TASK INSTRUCTIONS:
After locating "Click monitor icon next to Acme CRM" in the listing below, copy that line and each one after it exactly, ending with the line that has "Viewport: 353px width, 147px height.".

ENTRIES PROVIDED:
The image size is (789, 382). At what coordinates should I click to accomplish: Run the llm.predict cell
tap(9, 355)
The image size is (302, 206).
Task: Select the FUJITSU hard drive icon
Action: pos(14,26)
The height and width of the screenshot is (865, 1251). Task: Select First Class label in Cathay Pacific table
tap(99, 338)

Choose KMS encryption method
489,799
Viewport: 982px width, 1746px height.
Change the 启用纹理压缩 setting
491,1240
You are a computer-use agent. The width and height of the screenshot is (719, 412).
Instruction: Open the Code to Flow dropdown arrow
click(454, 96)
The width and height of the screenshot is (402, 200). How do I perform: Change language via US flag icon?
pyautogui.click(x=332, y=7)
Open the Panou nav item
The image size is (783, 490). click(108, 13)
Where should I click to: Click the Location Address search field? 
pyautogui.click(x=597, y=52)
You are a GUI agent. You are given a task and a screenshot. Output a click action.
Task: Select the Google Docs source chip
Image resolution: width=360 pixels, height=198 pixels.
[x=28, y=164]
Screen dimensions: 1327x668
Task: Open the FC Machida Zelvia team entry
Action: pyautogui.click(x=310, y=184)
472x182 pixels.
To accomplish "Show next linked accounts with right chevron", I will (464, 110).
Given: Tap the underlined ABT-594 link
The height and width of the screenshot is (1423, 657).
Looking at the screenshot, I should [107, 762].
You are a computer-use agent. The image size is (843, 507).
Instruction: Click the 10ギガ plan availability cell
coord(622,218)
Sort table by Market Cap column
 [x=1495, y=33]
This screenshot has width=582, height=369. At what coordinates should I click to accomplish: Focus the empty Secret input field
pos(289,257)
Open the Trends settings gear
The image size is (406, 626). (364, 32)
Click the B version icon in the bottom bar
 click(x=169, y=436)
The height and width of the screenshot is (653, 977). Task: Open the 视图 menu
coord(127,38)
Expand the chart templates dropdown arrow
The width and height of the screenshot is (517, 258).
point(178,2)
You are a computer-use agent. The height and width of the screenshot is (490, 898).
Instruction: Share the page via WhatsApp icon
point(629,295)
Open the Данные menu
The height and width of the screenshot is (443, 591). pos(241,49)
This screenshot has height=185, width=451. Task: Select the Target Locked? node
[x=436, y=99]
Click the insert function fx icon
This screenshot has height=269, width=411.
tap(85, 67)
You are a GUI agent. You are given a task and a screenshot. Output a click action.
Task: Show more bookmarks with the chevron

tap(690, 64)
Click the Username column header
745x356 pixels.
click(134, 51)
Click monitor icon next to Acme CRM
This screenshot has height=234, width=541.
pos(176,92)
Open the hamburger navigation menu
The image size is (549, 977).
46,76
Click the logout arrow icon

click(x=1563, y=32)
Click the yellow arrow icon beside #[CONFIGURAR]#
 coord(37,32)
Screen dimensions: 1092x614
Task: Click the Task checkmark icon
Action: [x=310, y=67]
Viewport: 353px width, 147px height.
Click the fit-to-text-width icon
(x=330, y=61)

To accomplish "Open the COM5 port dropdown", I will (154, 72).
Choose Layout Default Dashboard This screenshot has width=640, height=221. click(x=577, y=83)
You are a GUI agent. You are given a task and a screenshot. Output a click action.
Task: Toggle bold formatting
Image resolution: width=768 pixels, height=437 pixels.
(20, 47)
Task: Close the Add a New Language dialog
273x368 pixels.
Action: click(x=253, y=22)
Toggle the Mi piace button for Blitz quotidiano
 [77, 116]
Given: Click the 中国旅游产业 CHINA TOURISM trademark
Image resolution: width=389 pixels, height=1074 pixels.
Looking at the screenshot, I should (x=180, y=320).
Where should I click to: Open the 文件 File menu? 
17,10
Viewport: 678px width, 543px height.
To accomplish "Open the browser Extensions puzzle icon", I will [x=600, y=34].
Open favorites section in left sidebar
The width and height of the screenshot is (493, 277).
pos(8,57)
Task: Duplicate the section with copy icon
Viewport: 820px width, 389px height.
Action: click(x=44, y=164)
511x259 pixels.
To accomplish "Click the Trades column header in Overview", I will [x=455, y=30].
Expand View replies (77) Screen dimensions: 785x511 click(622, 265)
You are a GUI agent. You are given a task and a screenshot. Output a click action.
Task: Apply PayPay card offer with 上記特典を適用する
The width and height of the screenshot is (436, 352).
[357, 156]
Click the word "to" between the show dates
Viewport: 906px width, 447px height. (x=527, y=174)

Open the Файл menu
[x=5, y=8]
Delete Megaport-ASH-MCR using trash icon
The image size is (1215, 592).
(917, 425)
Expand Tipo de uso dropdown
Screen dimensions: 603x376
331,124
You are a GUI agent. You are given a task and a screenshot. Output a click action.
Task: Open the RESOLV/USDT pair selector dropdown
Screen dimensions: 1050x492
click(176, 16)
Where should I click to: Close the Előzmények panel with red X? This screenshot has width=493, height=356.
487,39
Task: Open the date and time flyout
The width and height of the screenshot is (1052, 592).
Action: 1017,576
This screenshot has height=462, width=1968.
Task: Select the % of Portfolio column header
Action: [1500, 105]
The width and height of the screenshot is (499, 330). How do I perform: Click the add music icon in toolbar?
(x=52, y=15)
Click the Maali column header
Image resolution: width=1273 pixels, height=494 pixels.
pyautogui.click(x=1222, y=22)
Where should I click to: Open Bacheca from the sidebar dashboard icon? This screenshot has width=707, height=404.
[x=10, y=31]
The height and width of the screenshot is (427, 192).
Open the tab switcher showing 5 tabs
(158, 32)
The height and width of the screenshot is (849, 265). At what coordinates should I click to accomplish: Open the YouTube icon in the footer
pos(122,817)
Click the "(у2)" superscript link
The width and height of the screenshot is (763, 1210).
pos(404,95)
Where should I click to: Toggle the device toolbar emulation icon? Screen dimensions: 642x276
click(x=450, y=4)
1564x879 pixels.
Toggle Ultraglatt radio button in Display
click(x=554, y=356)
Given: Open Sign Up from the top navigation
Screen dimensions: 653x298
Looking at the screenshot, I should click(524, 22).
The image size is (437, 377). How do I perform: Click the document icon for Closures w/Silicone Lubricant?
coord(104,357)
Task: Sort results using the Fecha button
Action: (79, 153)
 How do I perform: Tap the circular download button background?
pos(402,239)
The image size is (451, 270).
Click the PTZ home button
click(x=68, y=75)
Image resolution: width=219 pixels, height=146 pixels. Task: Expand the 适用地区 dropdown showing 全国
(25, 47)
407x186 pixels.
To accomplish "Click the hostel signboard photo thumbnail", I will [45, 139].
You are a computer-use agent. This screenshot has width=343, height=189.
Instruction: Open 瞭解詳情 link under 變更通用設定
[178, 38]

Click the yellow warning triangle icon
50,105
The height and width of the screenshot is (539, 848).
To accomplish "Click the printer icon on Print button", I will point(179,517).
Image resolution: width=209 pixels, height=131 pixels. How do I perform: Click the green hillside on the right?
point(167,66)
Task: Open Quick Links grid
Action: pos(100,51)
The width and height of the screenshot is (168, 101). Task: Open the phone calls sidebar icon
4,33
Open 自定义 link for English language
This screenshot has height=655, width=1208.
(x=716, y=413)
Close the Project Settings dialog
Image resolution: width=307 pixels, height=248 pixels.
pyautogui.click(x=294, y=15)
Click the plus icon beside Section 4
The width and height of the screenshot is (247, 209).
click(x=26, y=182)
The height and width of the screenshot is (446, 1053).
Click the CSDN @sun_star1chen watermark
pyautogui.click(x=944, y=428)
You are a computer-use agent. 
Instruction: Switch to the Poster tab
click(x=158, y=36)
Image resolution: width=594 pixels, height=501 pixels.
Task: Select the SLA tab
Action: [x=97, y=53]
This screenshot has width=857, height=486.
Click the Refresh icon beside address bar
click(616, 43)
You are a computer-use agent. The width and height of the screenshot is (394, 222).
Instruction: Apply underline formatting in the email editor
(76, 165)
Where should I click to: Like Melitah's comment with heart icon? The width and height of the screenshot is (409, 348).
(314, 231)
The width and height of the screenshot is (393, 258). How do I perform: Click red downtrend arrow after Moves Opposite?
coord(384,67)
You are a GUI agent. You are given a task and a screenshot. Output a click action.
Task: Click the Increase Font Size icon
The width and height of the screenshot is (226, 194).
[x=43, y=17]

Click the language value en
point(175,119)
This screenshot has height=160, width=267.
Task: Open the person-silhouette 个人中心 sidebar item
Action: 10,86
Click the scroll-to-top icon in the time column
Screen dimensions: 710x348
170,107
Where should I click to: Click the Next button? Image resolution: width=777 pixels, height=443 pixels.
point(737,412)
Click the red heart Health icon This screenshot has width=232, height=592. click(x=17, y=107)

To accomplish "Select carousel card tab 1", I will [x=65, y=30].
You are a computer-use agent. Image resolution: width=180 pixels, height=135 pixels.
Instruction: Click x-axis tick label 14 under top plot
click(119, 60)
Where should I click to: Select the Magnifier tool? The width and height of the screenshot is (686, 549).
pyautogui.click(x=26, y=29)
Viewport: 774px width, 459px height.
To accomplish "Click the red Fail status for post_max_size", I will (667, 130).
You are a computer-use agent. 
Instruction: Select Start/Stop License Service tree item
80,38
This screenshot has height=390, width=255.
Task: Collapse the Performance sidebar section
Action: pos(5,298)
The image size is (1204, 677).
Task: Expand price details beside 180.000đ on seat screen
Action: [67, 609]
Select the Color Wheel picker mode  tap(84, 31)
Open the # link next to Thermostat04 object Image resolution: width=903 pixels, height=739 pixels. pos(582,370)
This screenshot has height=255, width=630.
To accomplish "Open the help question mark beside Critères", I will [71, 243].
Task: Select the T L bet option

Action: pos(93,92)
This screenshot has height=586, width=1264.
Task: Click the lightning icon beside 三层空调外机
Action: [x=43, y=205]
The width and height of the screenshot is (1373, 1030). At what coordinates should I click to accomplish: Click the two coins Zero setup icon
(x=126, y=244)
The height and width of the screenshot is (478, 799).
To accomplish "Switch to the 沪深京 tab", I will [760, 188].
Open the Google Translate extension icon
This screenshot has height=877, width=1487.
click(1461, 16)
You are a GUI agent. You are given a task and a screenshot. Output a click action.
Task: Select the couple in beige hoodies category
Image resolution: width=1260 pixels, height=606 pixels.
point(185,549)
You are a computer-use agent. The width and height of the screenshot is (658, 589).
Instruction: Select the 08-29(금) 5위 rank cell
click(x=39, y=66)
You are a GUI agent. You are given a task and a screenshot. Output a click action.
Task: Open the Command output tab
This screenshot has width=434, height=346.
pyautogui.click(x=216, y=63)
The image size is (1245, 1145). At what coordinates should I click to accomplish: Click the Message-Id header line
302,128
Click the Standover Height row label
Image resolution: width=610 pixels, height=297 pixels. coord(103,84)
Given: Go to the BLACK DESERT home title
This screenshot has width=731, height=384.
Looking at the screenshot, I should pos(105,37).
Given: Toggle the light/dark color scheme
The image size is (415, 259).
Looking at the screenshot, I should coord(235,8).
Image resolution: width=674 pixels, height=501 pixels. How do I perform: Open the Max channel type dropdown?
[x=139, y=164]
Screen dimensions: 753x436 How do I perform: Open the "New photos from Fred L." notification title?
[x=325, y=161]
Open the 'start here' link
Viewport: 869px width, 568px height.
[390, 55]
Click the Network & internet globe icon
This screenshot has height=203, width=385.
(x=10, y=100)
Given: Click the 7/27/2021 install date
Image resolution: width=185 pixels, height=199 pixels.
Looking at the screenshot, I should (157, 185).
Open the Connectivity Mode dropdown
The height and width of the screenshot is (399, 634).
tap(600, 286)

ANSWER TO THIS PROBLEM:
Click monitor icon next to Acme CRM
This screenshot has height=234, width=541.
pos(176,92)
Open the hamburger navigation menu
The image size is (549, 977).
46,76
Click the logout arrow icon

click(x=1563, y=32)
Click the yellow arrow icon beside #[CONFIGURAR]#
 coord(37,32)
Screen dimensions: 1092x614
Task: Click the Task checkmark icon
Action: [x=310, y=67]
Viewport: 353px width, 147px height.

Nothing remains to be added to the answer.